> **Work required**:
Copy out every one of the records below word for word, keeping each line as it is.

* * *

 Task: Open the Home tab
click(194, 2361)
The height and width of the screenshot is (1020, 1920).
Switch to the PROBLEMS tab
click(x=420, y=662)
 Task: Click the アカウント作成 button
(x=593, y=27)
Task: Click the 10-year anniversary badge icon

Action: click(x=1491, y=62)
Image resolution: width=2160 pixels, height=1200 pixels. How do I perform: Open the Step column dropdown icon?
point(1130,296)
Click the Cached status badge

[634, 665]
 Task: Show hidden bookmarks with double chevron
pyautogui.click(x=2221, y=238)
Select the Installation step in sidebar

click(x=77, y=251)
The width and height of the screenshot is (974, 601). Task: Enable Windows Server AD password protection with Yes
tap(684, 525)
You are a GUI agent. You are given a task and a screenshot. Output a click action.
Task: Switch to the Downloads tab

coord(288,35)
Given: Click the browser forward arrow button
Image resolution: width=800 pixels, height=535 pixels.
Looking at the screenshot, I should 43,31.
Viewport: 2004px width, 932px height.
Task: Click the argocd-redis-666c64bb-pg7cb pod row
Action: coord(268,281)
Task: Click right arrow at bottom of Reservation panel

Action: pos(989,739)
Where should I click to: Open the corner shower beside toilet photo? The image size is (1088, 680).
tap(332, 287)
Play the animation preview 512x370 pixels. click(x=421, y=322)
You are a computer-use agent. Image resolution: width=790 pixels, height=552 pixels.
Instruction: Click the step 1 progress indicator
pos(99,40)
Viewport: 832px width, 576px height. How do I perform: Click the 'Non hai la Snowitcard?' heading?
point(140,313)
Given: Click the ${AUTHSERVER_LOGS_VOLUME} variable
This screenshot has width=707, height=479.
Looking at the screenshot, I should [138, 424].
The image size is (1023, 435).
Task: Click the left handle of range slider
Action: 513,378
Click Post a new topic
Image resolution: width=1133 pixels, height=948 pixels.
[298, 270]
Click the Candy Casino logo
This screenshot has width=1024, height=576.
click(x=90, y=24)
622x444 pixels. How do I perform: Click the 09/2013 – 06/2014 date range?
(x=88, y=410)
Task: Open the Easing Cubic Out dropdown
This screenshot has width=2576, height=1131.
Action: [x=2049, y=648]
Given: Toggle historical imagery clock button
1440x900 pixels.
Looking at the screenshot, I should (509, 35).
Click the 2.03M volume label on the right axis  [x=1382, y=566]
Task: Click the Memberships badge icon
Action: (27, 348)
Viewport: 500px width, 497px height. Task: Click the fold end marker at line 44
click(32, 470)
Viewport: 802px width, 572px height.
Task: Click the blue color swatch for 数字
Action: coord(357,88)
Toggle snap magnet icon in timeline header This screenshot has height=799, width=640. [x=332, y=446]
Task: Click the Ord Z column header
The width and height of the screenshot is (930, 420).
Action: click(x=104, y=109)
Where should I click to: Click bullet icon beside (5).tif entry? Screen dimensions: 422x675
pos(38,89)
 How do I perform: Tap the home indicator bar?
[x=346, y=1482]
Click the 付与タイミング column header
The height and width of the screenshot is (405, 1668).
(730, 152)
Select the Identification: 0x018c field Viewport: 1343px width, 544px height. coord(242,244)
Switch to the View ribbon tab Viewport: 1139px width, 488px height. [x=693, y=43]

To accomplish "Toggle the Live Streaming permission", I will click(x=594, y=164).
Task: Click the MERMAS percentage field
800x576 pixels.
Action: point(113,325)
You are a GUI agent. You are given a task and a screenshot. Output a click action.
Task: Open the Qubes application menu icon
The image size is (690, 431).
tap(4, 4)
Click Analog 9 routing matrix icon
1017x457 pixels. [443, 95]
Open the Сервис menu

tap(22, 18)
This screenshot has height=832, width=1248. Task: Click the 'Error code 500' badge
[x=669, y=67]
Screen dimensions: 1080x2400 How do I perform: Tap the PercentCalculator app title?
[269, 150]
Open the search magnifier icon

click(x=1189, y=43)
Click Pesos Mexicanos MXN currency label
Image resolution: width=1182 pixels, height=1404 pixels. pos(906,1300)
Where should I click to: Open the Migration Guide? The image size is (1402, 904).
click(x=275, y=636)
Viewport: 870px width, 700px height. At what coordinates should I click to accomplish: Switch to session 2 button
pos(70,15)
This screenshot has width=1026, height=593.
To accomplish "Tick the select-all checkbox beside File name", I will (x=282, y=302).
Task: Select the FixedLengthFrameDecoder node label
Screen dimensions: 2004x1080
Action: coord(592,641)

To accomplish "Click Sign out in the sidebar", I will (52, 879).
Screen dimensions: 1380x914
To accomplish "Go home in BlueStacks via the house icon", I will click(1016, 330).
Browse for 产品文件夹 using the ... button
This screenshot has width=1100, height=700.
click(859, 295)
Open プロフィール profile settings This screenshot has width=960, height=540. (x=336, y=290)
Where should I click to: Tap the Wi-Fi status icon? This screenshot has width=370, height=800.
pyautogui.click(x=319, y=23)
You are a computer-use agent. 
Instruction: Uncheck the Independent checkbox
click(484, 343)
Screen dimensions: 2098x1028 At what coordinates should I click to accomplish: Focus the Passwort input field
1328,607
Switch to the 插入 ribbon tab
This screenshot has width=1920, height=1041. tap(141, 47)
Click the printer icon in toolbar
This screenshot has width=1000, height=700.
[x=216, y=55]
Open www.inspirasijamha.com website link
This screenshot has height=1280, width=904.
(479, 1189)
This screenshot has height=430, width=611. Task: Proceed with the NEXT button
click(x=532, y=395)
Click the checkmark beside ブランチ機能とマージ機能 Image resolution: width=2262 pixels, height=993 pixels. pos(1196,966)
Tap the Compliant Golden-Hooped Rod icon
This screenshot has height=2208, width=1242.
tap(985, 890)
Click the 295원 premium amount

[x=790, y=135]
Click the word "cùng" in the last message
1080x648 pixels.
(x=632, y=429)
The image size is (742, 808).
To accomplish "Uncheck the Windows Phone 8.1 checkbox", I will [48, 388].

* * *

> **Output below**:
 Task: Open the Home tab
click(194, 2361)
The height and width of the screenshot is (1020, 1920).
Switch to the PROBLEMS tab
click(x=420, y=662)
 Task: Click the アカウント作成 button
(x=593, y=27)
Task: Click the 10-year anniversary badge icon

Action: click(x=1491, y=62)
Image resolution: width=2160 pixels, height=1200 pixels. How do I perform: Open the Step column dropdown icon?
point(1130,296)
Click the Cached status badge

[634, 665]
 Task: Show hidden bookmarks with double chevron
pyautogui.click(x=2221, y=238)
Select the Installation step in sidebar

click(x=77, y=251)
The width and height of the screenshot is (974, 601). Task: Enable Windows Server AD password protection with Yes
tap(684, 525)
You are a GUI agent. You are given a task and a screenshot. Output a click action.
Task: Switch to the Downloads tab

coord(288,35)
Given: Click the browser forward arrow button
Image resolution: width=800 pixels, height=535 pixels.
Looking at the screenshot, I should 43,31.
Viewport: 2004px width, 932px height.
Task: Click the argocd-redis-666c64bb-pg7cb pod row
Action: coord(268,281)
Task: Click right arrow at bottom of Reservation panel

Action: pos(989,739)
Where should I click to: Open the corner shower beside toilet photo? The image size is (1088, 680).
tap(332, 287)
Play the animation preview 512x370 pixels. click(x=421, y=322)
You are a computer-use agent. Image resolution: width=790 pixels, height=552 pixels.
Instruction: Click the step 1 progress indicator
pos(99,40)
Viewport: 832px width, 576px height. How do I perform: Click the 'Non hai la Snowitcard?' heading?
point(140,313)
Given: Click the ${AUTHSERVER_LOGS_VOLUME} variable
This screenshot has width=707, height=479.
Looking at the screenshot, I should [138, 424].
The image size is (1023, 435).
Task: Click the left handle of range slider
Action: 513,378
Click Post a new topic
Image resolution: width=1133 pixels, height=948 pixels.
[298, 270]
Click the Candy Casino logo
This screenshot has width=1024, height=576.
click(x=90, y=24)
622x444 pixels. How do I perform: Click the 09/2013 – 06/2014 date range?
(x=88, y=410)
Task: Open the Easing Cubic Out dropdown
This screenshot has width=2576, height=1131.
Action: [x=2049, y=648]
Given: Toggle historical imagery clock button
1440x900 pixels.
Looking at the screenshot, I should (509, 35).
Click the 2.03M volume label on the right axis  [x=1382, y=566]
Task: Click the Memberships badge icon
Action: (27, 348)
Viewport: 500px width, 497px height. Task: Click the fold end marker at line 44
click(32, 470)
Viewport: 802px width, 572px height.
Task: Click the blue color swatch for 数字
Action: coord(357,88)
Toggle snap magnet icon in timeline header This screenshot has height=799, width=640. [x=332, y=446]
Task: Click the Ord Z column header
The width and height of the screenshot is (930, 420).
Action: click(x=104, y=109)
Where should I click to: Click bullet icon beside (5).tif entry? Screen dimensions: 422x675
pos(38,89)
 How do I perform: Tap the home indicator bar?
[x=346, y=1482]
Click the 付与タイミング column header
The height and width of the screenshot is (405, 1668).
(730, 152)
Select the Identification: 0x018c field Viewport: 1343px width, 544px height. coord(242,244)
Switch to the View ribbon tab Viewport: 1139px width, 488px height. [x=693, y=43]

To accomplish "Toggle the Live Streaming permission", I will click(x=594, y=164).
Task: Click the MERMAS percentage field
800x576 pixels.
Action: point(113,325)
You are a GUI agent. You are given a task and a screenshot. Output a click action.
Task: Open the Qubes application menu icon
The image size is (690, 431).
tap(4, 4)
Click Analog 9 routing matrix icon
1017x457 pixels. [443, 95]
Open the Сервис menu

tap(22, 18)
This screenshot has height=832, width=1248. Task: Click the 'Error code 500' badge
[x=669, y=67]
Screen dimensions: 1080x2400 How do I perform: Tap the PercentCalculator app title?
[269, 150]
Open the search magnifier icon

click(x=1189, y=43)
Click Pesos Mexicanos MXN currency label
Image resolution: width=1182 pixels, height=1404 pixels. pos(906,1300)
Where should I click to: Open the Migration Guide? The image size is (1402, 904).
click(x=275, y=636)
Viewport: 870px width, 700px height. At what coordinates should I click to accomplish: Switch to session 2 button
pos(70,15)
This screenshot has width=1026, height=593.
To accomplish "Tick the select-all checkbox beside File name", I will (x=282, y=302).
Task: Select the FixedLengthFrameDecoder node label
Screen dimensions: 2004x1080
Action: coord(592,641)

To accomplish "Click Sign out in the sidebar", I will (52, 879).
Screen dimensions: 1380x914
To accomplish "Go home in BlueStacks via the house icon", I will click(1016, 330).
Browse for 产品文件夹 using the ... button
This screenshot has width=1100, height=700.
click(859, 295)
Open プロフィール profile settings This screenshot has width=960, height=540. (x=336, y=290)
Where should I click to: Tap the Wi-Fi status icon? This screenshot has width=370, height=800.
pyautogui.click(x=319, y=23)
You are a computer-use agent. 
Instruction: Uncheck the Independent checkbox
click(484, 343)
Screen dimensions: 2098x1028 At what coordinates should I click to accomplish: Focus the Passwort input field
1328,607
Switch to the 插入 ribbon tab
This screenshot has width=1920, height=1041. tap(141, 47)
Click the printer icon in toolbar
This screenshot has width=1000, height=700.
[x=216, y=55]
Open www.inspirasijamha.com website link
This screenshot has height=1280, width=904.
(479, 1189)
This screenshot has height=430, width=611. Task: Proceed with the NEXT button
click(x=532, y=395)
Click the checkmark beside ブランチ機能とマージ機能 Image resolution: width=2262 pixels, height=993 pixels. pos(1196,966)
Tap the Compliant Golden-Hooped Rod icon
This screenshot has height=2208, width=1242.
tap(985, 890)
Click the 295원 premium amount

[x=790, y=135]
Click the word "cùng" in the last message
1080x648 pixels.
(x=632, y=429)
The image size is (742, 808).
To accomplish "Uncheck the Windows Phone 8.1 checkbox", I will [48, 388].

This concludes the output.